## [Task]
Write out the stretch of lines from the one containing "Given: Reduce the caddy quantity" through the one containing "tap(304, 293)" as a numbered list, skipping any blank lines. Leave the pictures out.

## [Entries provided]
####
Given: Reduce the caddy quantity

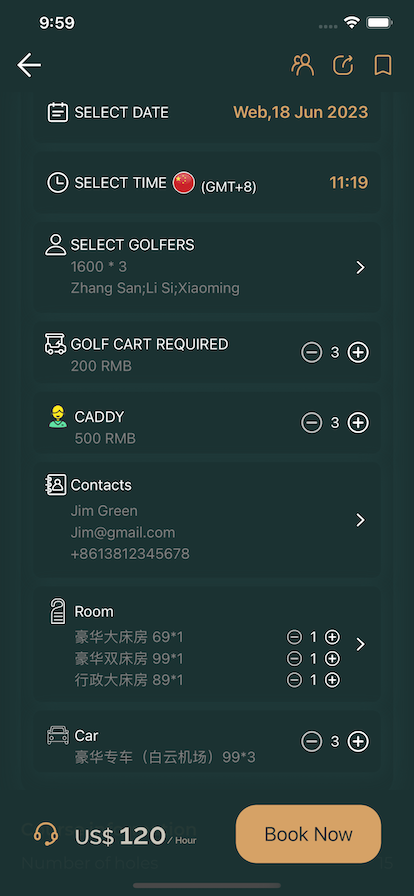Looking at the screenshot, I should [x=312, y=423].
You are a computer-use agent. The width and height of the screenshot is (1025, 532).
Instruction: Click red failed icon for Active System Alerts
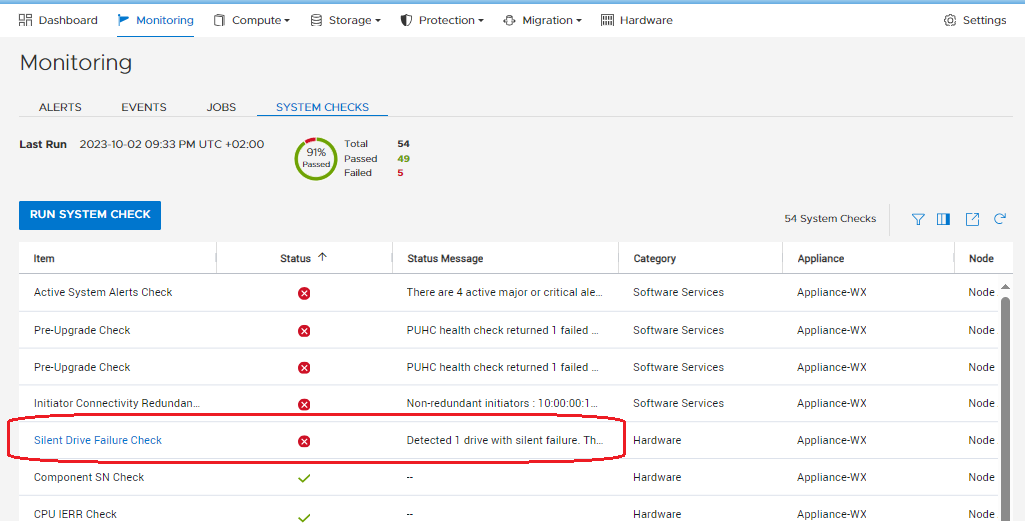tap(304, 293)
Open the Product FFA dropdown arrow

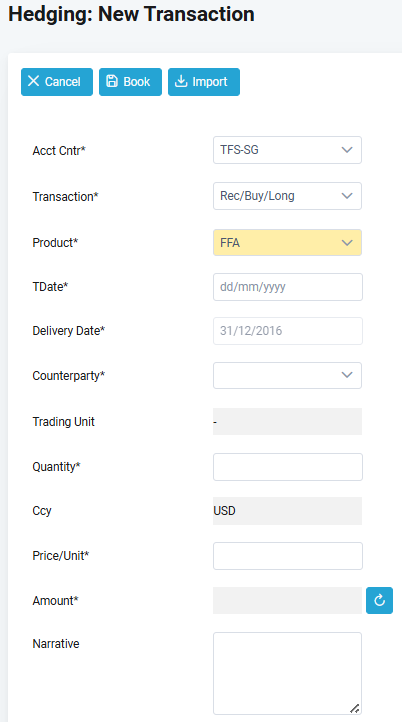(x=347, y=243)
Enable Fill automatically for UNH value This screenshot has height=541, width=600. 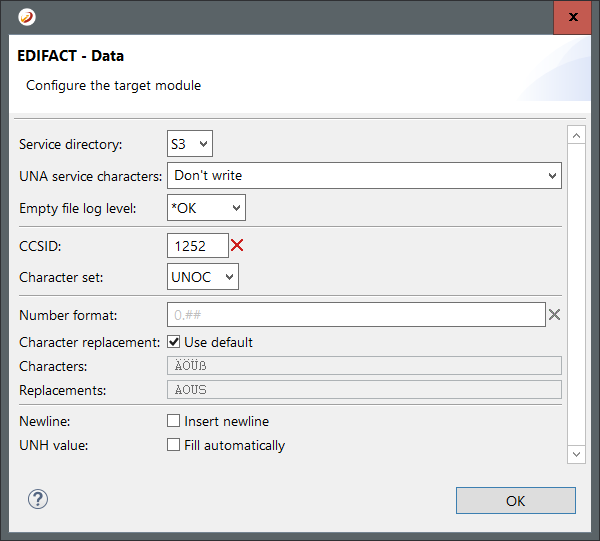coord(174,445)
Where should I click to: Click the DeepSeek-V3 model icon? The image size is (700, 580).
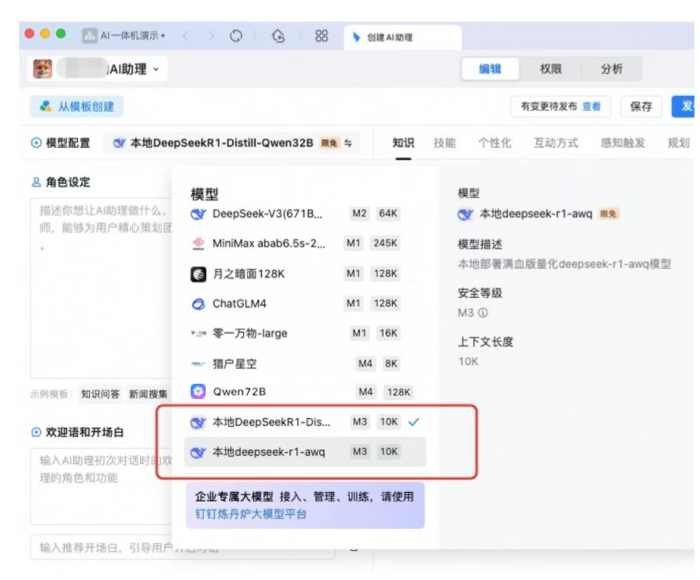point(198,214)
####
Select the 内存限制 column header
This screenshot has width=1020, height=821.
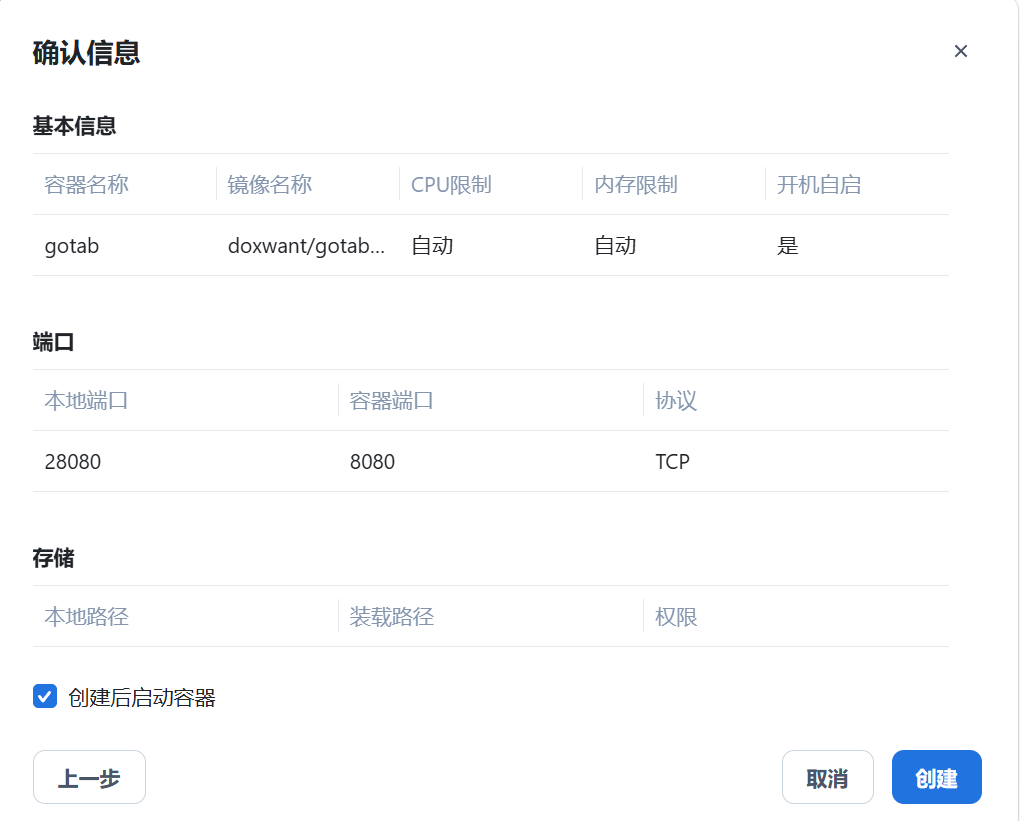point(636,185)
####
## [The completed task]
1. Given: Reduce the caddy quantity
2. Looking at the screenshot, I should [x=312, y=423].
3. You are a computer-use agent. The width and height of the screenshot is (1025, 532).
4. Instruction: Click red failed icon for Active System Alerts
5. tap(304, 293)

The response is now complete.